Apoldu de Jos (Kleinpold; Kisapold) is a commune located in Sibiu County, Transylvania, Romania. It is composed of two villages, Apoldu de Jos and Sângătin (Kleinenyed; Kisenyed). The commune is located in the historic Unterwald in the southwest of the Transylvanian Plateau.

== History ==
Apoldu de Jos was founded by Transylvanian Saxons and first documented in 1289. According to J. M. Ackner, C. Goos, and V. Christescu, archaeological finds suggesting a colonization in Roman times were made in the area of Apoldu de Jos - called by the locals Între Apoalde and La Rodeni.

In 1750, 1,236 Romanians lived in Kleinpold.

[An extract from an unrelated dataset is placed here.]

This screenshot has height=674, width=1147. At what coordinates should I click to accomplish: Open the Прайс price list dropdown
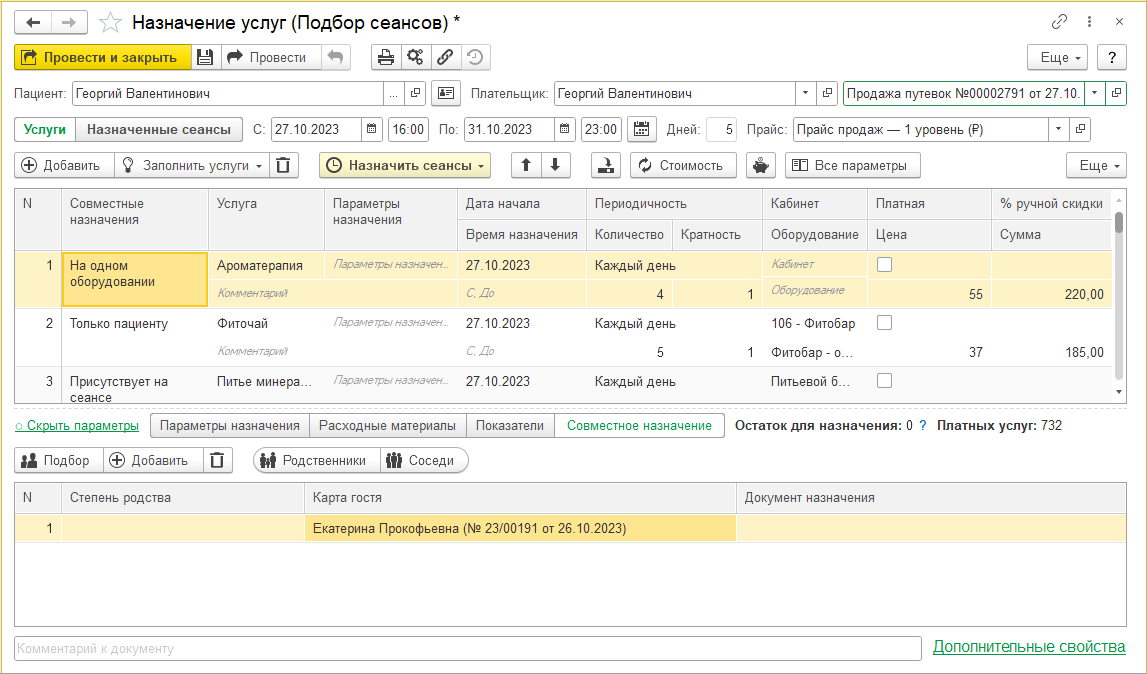[1058, 129]
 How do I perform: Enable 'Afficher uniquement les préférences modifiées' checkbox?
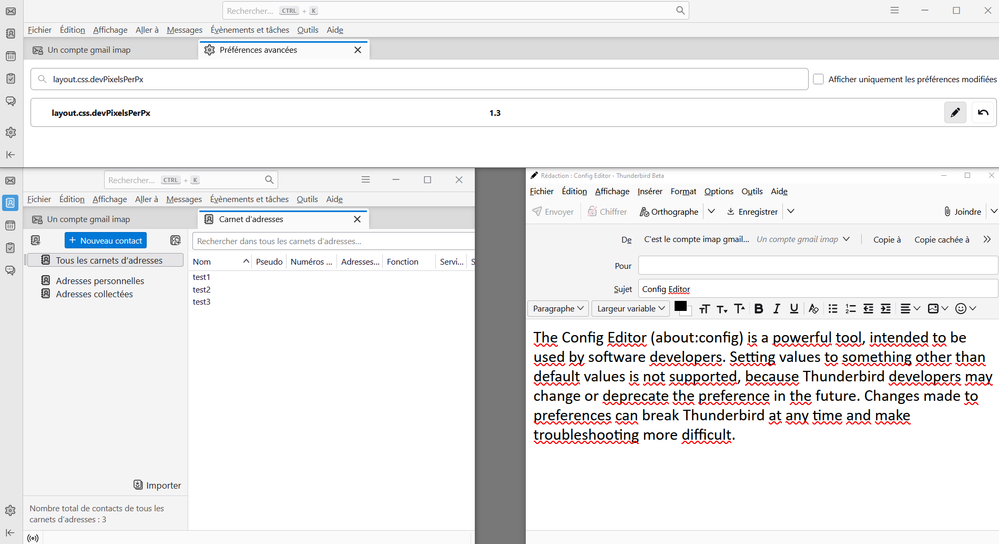[x=818, y=79]
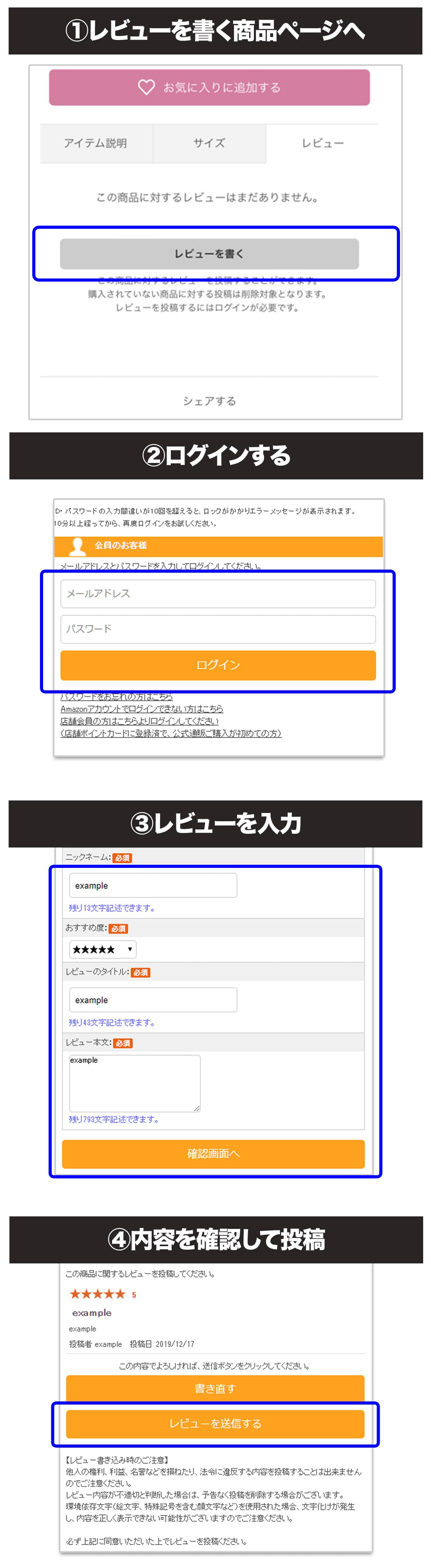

In 1773, about 60 landlords from Austria settled in Kleinpold. The inhabitants were engaged in mainly agriculture and livestock.

== Population ==

The highest number of Hungarians (84) and Roma (165) was registered in 1850. In 2002, 1,525 people lived in Apoldu de Jos, of which 17 were Roma, two Germans, one Hungarian, and the rest were Romanians.

== Attractions ==
- Saint John the Evangelist's wooden church, built in Apoldu de Jos (from Ocna Sibiului) in 1771 and renewed in 1881.
- Archangels' wooden church, built in Sângătin in 1687.